PhD position in simulations of photochemistry and attochemistry, Nantes University, France

The candidate should have a Master degree in chemistry, chemistry-physics, theoretical chemistry or physics, or equivalent obtained in 2023 or in 2024 and must have a solid training in physical and theoretical chemistry. Experience in ab initio molecular calculations as well as programming skills (Fortran, Python...) are assets.The candidate must be motivated, show initiative and be able to work both independently and in a group. Interested candidates can contact Morgane Vacher (morgane.vacher@univ-nantes.fr), also for informal questions before applying. The position is funded by the ERC Starting Grant ATTOP. It will start in October 2024 and lasts for 3 years.

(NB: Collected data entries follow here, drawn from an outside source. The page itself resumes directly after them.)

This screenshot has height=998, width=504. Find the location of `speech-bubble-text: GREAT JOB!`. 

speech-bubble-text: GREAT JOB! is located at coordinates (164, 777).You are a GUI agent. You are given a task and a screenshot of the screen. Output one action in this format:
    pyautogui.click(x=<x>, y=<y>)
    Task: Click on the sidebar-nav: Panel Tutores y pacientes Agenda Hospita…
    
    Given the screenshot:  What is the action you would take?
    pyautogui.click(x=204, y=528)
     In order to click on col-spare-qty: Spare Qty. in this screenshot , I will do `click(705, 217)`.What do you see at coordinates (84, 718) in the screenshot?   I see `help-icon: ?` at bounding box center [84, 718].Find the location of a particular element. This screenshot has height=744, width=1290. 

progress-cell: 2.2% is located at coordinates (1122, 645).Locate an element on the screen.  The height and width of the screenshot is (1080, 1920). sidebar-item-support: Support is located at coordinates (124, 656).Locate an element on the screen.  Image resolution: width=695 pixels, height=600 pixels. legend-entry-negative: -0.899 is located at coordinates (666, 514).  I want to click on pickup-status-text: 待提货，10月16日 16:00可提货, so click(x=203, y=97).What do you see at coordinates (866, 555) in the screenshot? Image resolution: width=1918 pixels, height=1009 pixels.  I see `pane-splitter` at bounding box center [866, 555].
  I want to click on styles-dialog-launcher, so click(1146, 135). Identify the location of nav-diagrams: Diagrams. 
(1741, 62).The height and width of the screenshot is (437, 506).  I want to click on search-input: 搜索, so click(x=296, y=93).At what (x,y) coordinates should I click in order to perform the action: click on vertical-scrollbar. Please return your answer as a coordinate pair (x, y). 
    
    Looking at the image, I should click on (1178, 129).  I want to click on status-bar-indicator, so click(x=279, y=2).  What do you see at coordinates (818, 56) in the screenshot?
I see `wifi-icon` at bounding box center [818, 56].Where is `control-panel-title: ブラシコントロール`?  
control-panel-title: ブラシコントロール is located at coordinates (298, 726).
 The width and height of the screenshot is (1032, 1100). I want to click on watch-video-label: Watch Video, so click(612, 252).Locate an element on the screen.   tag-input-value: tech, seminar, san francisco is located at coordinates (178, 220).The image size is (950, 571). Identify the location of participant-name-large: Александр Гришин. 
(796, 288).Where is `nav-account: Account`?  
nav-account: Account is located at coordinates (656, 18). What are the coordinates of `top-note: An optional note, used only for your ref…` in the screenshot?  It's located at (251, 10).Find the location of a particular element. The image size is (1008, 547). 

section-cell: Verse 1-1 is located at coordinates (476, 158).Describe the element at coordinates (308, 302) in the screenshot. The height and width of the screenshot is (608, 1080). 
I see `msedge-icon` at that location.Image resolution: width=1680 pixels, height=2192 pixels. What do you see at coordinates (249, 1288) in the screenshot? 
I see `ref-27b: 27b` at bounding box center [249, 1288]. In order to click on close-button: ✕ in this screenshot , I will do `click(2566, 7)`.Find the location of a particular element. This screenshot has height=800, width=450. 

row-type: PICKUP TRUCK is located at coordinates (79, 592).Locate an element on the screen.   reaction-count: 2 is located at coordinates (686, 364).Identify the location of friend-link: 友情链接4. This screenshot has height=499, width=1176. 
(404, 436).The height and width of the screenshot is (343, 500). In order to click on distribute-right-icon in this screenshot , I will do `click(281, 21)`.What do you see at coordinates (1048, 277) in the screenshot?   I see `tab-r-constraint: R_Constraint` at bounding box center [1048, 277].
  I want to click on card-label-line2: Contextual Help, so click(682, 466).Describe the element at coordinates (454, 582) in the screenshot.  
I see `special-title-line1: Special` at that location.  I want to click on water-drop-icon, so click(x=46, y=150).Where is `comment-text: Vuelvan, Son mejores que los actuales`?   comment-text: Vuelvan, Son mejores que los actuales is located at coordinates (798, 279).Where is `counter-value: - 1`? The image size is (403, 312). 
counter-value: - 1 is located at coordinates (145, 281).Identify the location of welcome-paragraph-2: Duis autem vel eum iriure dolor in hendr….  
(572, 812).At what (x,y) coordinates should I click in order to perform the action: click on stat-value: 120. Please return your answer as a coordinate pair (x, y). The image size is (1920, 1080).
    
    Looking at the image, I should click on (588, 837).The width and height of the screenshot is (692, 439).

This PhD thesis is part of the ERC project ATTOP which started in October 2022. ATTOP is a theoretical chemistry project which proposes to bring the recent technological progress in attosecond science to the field of photochemistry. Light pulses of such short duration have a large spectral bandwidth and excite multiple electronic excited states in a simultaneous and coherent manner. This superposition, called an “electronic wavepacket”, has a new electronic distribution and is thus expected to lead to a new chemical reactivity. The goal of the project is to investigate attophotochemistry for model systems. This requires an exact treatment of electronic coherence and thus very accurate dynamics methods. The task will be first to simulate the photochemical reactions induced by individual electronic states separately, and finally by a coherent superposition of them. The target is to propose an electronic wavepacket that increases significantly the photoreaction yield. Another aim is to learn from the specific simulated reactions and to develop general intuition rules for the new field of attophotochemistry. Visual analysis of the electron cloud of an electronic wavepacket, together with chemical know-how, should in principle indicate whether the electronic density of an electronic wavepacket has the proper shape to direct the nuclear motion in the desired direction. The objective here is to develop new descriptors dedicated to electronic wavepackets and to use them to assess the suitability of an electronic wavepacket for a desired chemical reaction.